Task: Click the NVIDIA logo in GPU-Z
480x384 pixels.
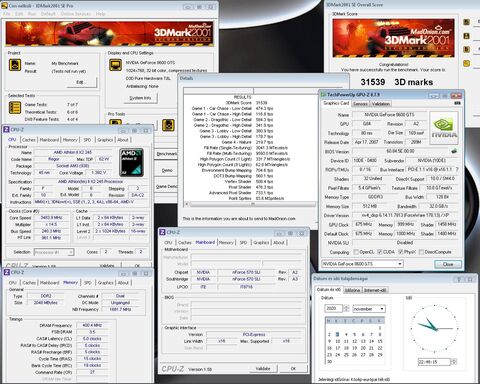Action: pos(444,128)
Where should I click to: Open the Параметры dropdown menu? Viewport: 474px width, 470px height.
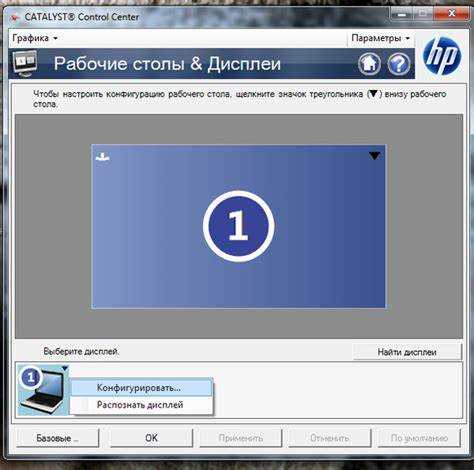click(380, 38)
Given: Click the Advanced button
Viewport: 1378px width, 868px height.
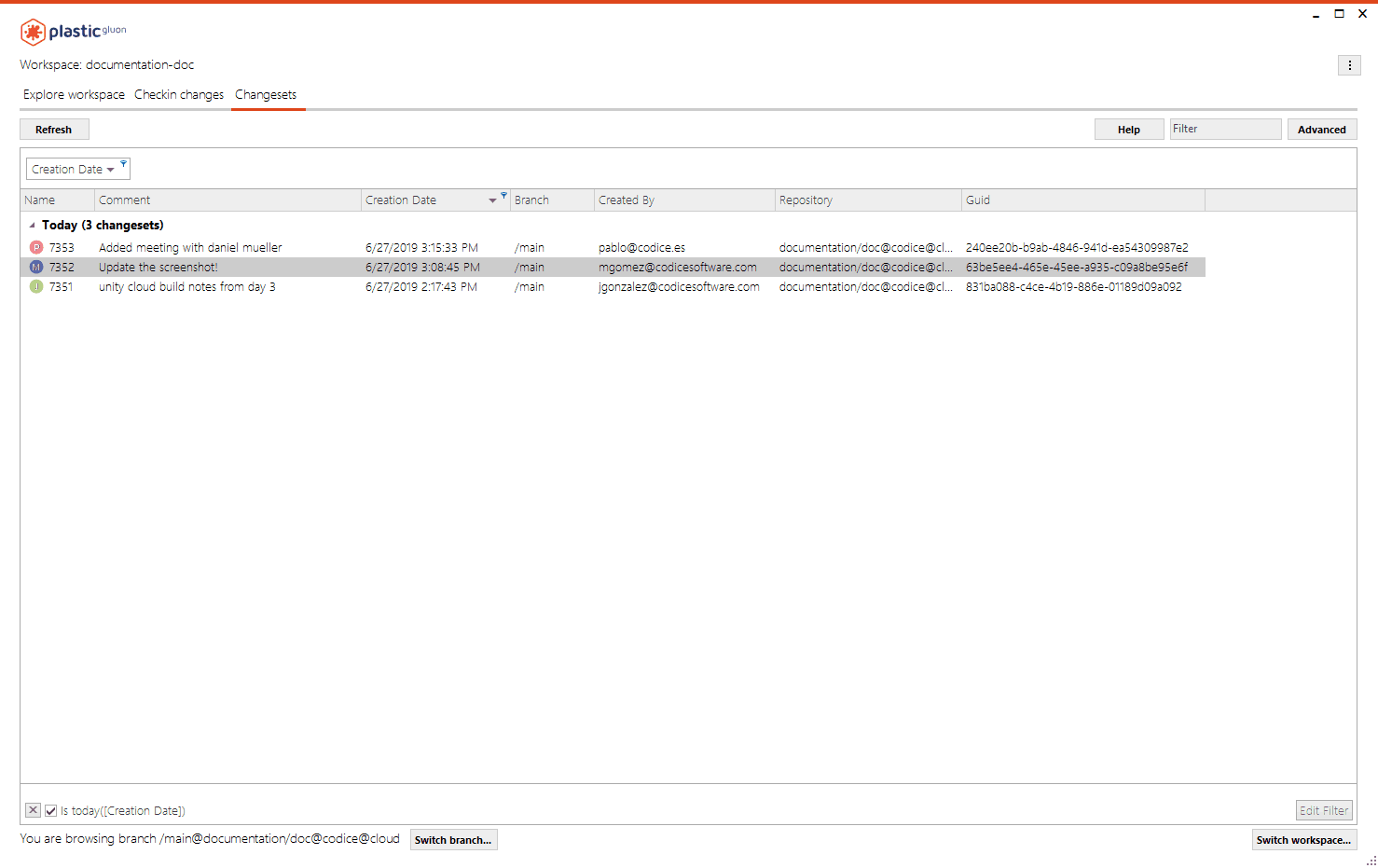Looking at the screenshot, I should (1322, 129).
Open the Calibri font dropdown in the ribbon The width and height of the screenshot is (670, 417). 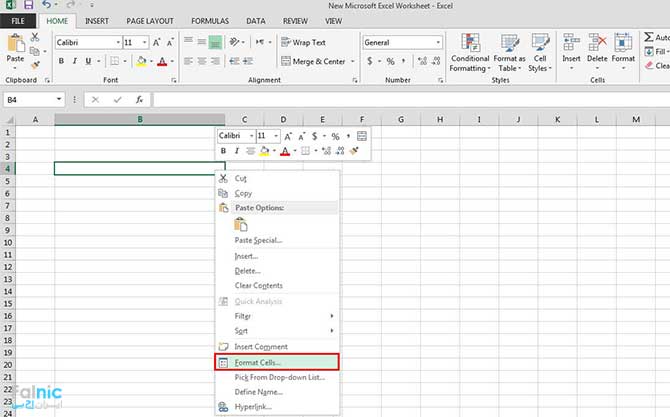[x=86, y=43]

EXERCISE ->
Put the entries into a numbered list, from the start up to and including the line with "Looking at the". Skip blank lines and leave out the pictures.

RESULT FOR THIS EXERCISE ->
1. Task: Click the NVIDIA logo in GPU-Z
2. 480x384 pixels.
3. Action: pos(444,128)
4. Where should I click to: Open the Параметры dropdown menu? Viewport: 474px width, 470px height.
5. click(380, 38)
6. Given: Click the Advanced button
7. Viewport: 1378px width, 868px height.
8. Looking at the screenshot, I should (1322, 129).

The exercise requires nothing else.